Assignment - Look through the material and copy each line holding "ENVELOPE".

+++ The data

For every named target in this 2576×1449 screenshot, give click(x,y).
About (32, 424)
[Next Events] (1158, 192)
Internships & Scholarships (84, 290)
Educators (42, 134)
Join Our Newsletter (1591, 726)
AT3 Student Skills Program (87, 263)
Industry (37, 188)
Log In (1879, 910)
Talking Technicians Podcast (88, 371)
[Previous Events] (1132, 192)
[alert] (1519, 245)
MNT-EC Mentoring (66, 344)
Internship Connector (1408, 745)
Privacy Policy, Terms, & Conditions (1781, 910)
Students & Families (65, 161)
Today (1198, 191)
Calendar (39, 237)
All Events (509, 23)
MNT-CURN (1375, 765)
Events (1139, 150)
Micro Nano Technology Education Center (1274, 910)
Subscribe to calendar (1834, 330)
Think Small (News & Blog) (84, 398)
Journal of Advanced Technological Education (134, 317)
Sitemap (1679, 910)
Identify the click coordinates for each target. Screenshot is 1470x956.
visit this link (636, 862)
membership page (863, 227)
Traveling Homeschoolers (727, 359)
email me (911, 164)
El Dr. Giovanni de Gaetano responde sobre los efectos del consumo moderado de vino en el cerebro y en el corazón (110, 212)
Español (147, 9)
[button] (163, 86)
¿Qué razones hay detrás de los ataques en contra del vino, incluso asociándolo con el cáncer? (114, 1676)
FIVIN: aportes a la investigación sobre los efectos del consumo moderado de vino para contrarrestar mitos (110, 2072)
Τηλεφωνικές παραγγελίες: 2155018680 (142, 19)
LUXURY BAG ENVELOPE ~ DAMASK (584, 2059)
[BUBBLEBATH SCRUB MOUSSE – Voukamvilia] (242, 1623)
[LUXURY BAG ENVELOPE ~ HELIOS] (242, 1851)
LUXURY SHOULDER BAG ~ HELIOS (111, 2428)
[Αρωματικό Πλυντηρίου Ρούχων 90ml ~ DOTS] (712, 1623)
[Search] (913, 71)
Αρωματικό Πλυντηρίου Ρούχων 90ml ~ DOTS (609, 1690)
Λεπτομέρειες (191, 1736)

++++++

Result of this task -
LUXURY BAG ENVELOPE ~ DAMASK (584, 2059)
[LUXURY BAG ENVELOPE ~ HELIOS] (242, 1851)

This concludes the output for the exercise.